Some of my individual loans have been paid back early, in their entirety. 132 of those loans, to be exact. Most are still making steady monthly payments and progressing as expected towards $0 balance. But I have been disappointed and pissed off by a few that have taken out a new loan (up to $40,000 is now allowed) and summarily filed for Chapter 13 Bankruptcy. Others have taken out new loans to purchase expensive cars, and never made a single payment or only attempted to make a few before giving up.
P2P loans are unsecured (no collateral provided), so it is possible to lose your entire investment ($25 at a time). Lending Club advertises that no investor with at least 100 loans (minimum $2500 invested) has had a negative return, so the bad is outweighed by the good.

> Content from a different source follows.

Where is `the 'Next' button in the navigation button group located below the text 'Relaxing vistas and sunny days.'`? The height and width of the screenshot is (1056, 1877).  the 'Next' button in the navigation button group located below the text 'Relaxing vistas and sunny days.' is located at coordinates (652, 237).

In the personal finance blogosphere, it is easy to get wrapped up in the idea that everyone is working to make progress on their debt goals, investment goals, and retire financially free. But the real world is still full of people making a lot of money mistakes and/or downright awful people looking to take advantage of the opportunity for an unsecured loan that they can decide to never pay back. I have made loans to people who make more money in a year than I make in 10 years, and they defaulted. I guess lifestyle inflation can really catch up to people, even those making a half-million dollars a year.
Not factoring in adjustments for loans that are late or on their way to default, I’ve earned about 1.52% on an annualized basis, which is not great (barely above my risk-free 1.5% interest in my savings account at Discover). But if I click the toggle button, it shows an adjustment down to 0.92% currently. Lending Club has data on historical losses from each category, such as loans in the Grace Period are likely to experience loss 28% of the time, versus late 31-120 days are likely to experience loss 74% of the time.
Due to these factors, I have begun withdrawing the principal and interest being paid on a weekly basis. I would rather work on paying a little extra on my mortgage than to continue investing in P2P loans with a chance of losing my entire investment into any individual loan.